Several historic meetings have taken place among the various Haudenosaunee communities, which are sometimes deeply divided, to share information on the taxation issue. And three business associations made up of smoke shop owners have sprung up on the Seneca and Tuscarora reservations in western New York, bringing independent cigarette sellers closer together on and between reservations.

“You have a stronger voice as a group than you do as individuals,” said Marty Ground, president of the merchant association at Tonawanda, which represents 10 of the 12 smoke shops there, including his 49 Express Pit Stop.

The state’s attempt to reduce smoking in New York ended up driving more business to the reservations or to other states, said Calvin, the convenience store executive, because the state raised the tax 58 percent in 2010, widening the price gap between reservation stores and non-reservation stores.

“The tax went up but the other side of the equation was put on hold,” Calvin said. “Our members lost anywhere from 25 to 40 percent of their cigarette (sales) volume overnight and it hasn’t come back. Certainly 25 to 40 percent of the smokers haven’t stopped smoking.”

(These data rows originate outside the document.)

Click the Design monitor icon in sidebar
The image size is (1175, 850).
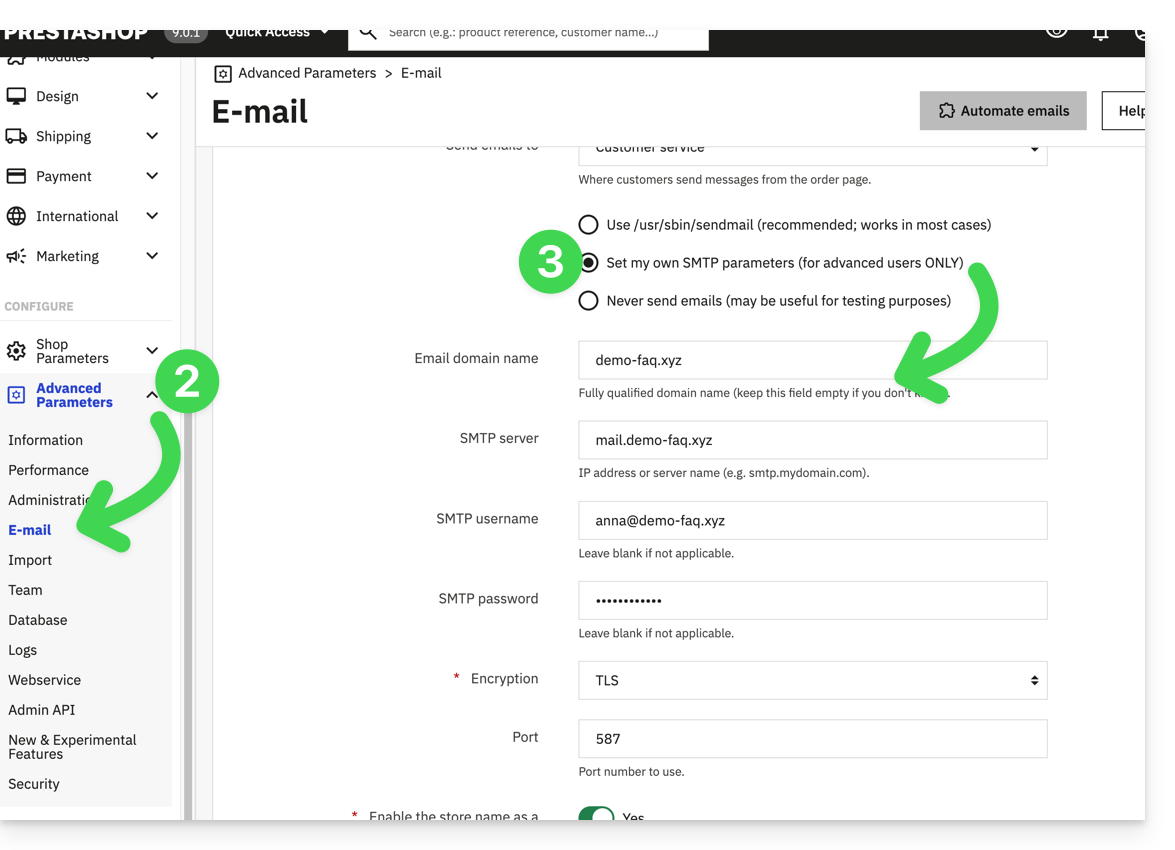[x=16, y=96]
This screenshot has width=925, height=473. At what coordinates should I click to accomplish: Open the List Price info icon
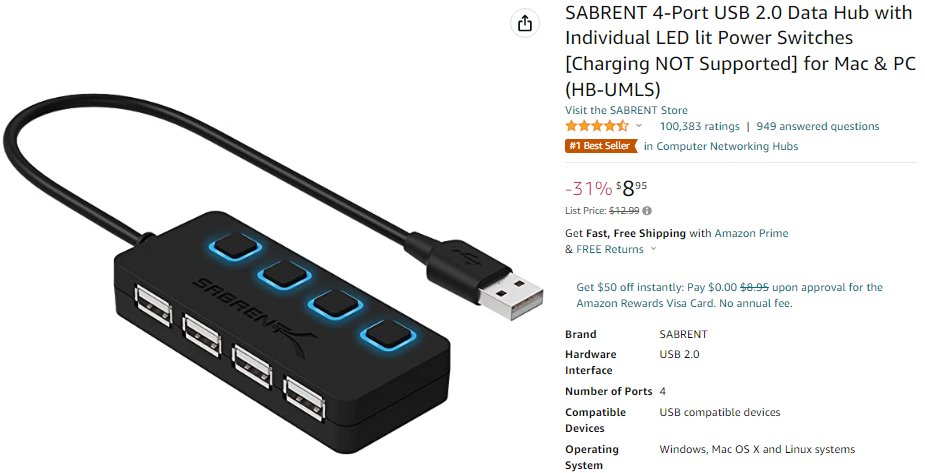coord(647,211)
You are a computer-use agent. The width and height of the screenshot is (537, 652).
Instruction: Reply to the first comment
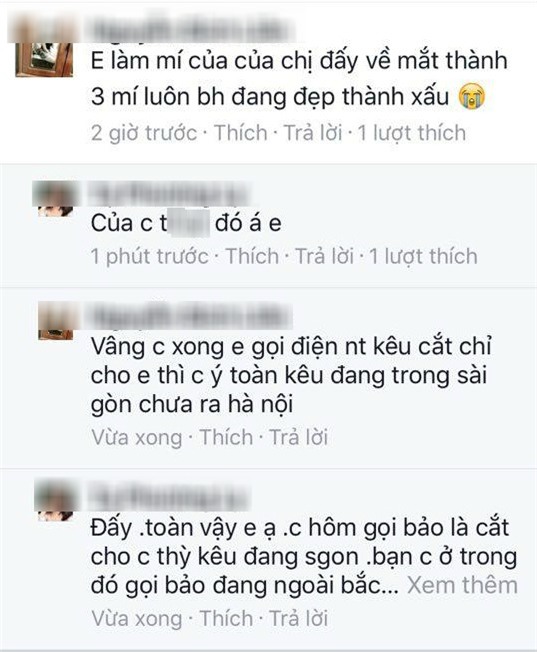click(313, 133)

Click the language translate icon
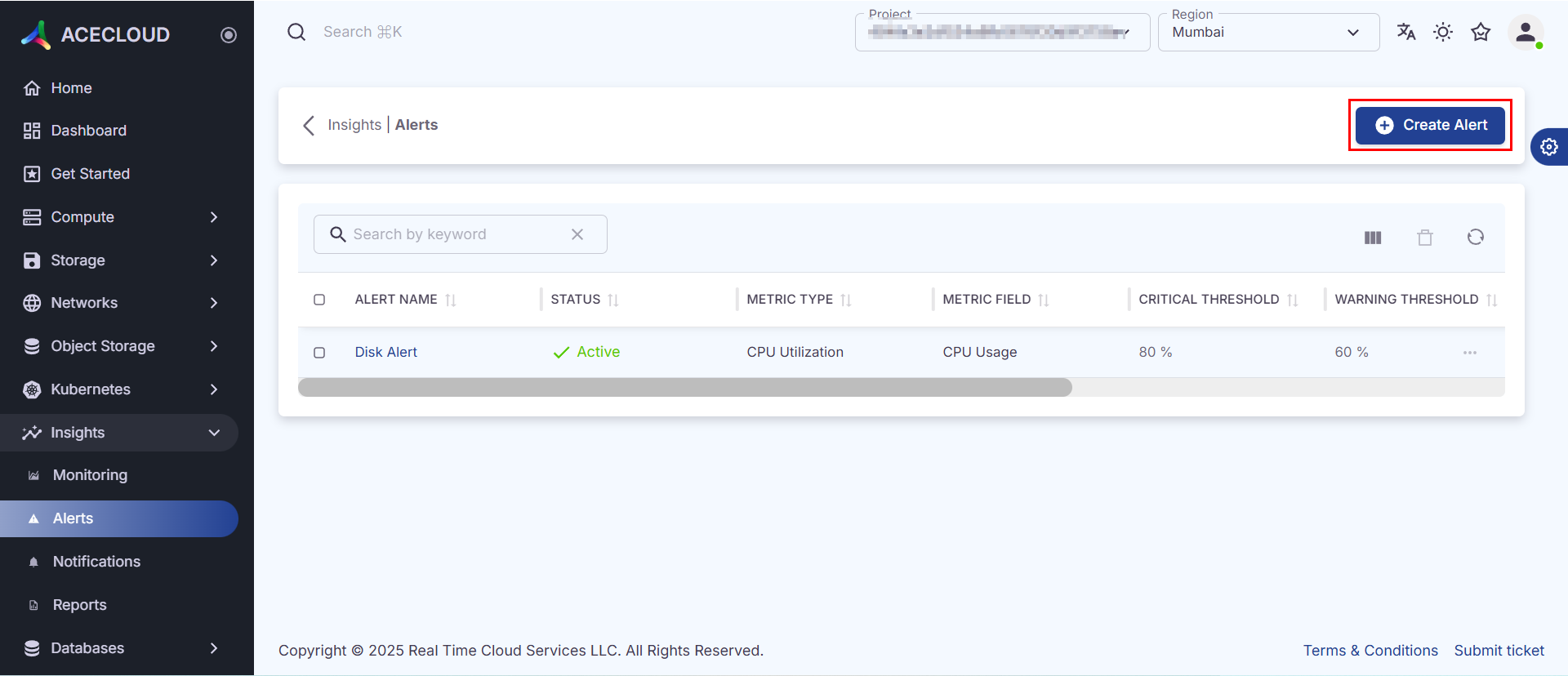coord(1405,32)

On Thursday, outside The Rez smoke shop on Bloomingdale Road on the Tonawanda territory, Eric Keeton of Cheektowaga described the situation from a buyer’s perspective.

“I said ‘hell no,'” he recalled about the time the taxes jumped in 2010. A smoker for about two years, he switched from buying at a local 7-Eleven to driving to The Rez and stocking up. “It’s cheaper for me and a lot of other people, too,” Keeton said.

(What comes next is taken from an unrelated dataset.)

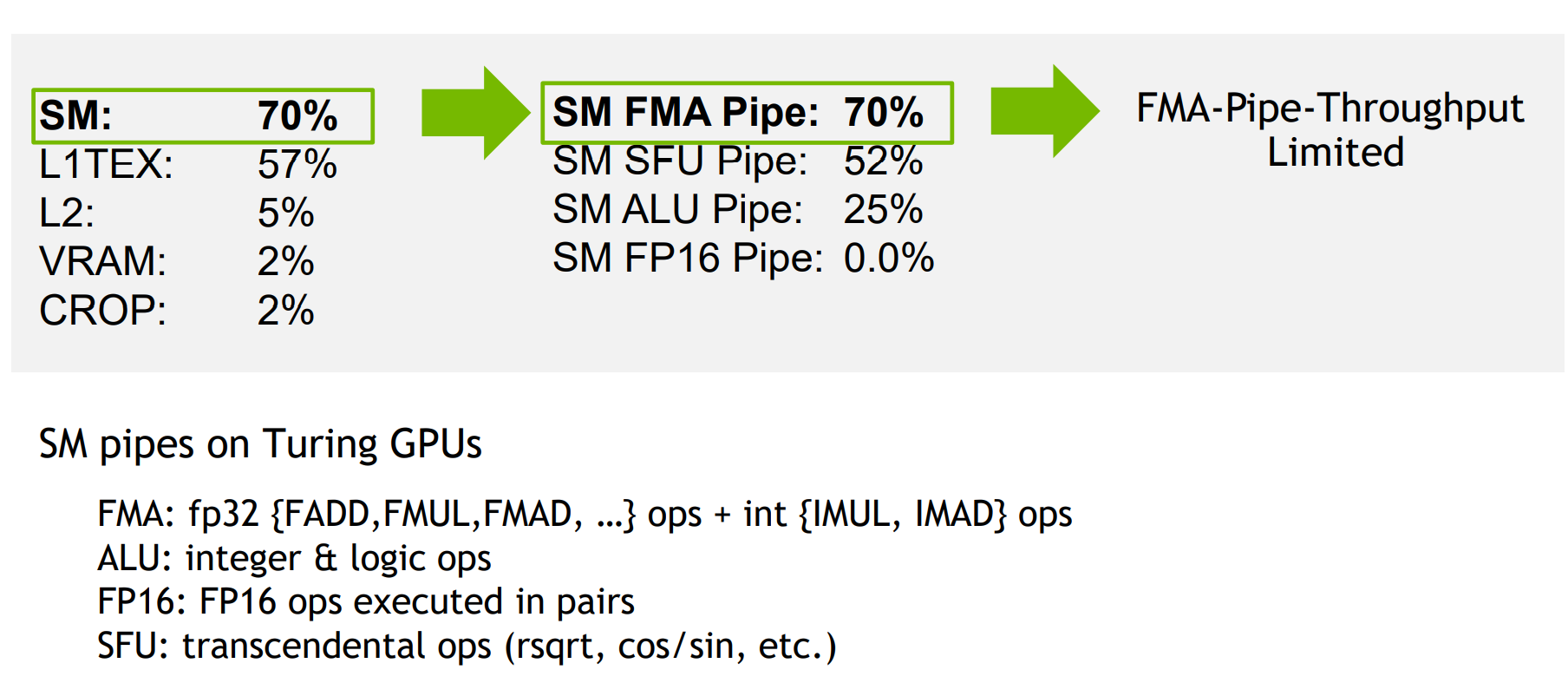Screen dimensions: 1568x683
Task: Click the 57% value beside L1TEX
Action: tap(297, 165)
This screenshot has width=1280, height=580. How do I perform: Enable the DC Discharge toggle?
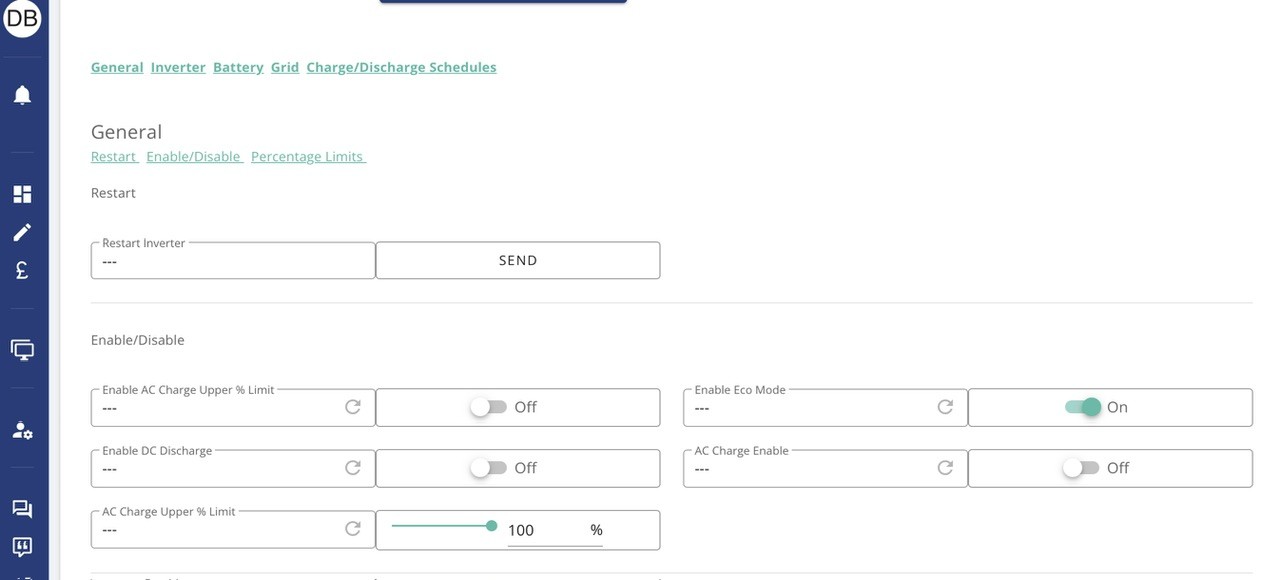tap(489, 468)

“People are getting fed up with the high cost of cigarettes on the outside,” Ground said.

Calvin said people may see the issue as affecting only cigarette buyers and sellers, but an analysis his organization commissioned before the cigarette tax rose reports that taxpayers were missing out on $1 billion annually because of reservation sales. (Other estimates put the amount at a fraction of that.)

“It’s especially not fair to non-smoking citizens because they’re essentially subsidizing the non-taxed purchases of the citizens who smoke,” Calvin said.

Here’s where he and Porter part company the furthest. Porter said the money that consumers don’t pay in the form of cigarette taxes is spent off the reservation and generates taxes.

It also supports income of people who work in smoke shops and use their pay to buy taxed products and services off the reservations.

“That’s a very interesting theory,” Calvin responded. “My mom always told me, ‘Don’t let anybody ever tell you that the grass is blue, the sky is green or that tax evasion is economic development.'”

To which Porter countered that it’s hypocritical for the state to abate taxes for corporations in the name of economic development, yet insist that untaxed Indiancigarette sales on sovereign territories are an abuse.

Porter said native nations can’t be blamed for all of the state’s budgetary and taxation woes, either.

“If our economy somehow disappeared tomorrow, New York would still have a gaping enforcement problem,” he said, noting that cigarette sellers in Pennsylvania enjoy a similar bonanza from New York customers because of a $3 tax difference per pack.

“Money is the issue,” said Ground, who added that he sees new faces at his store all the time. If big-brand cigarettes cost $100 a carton off the reservation and half of that on, “you don’t have to be a rocket scientist to figure that out.”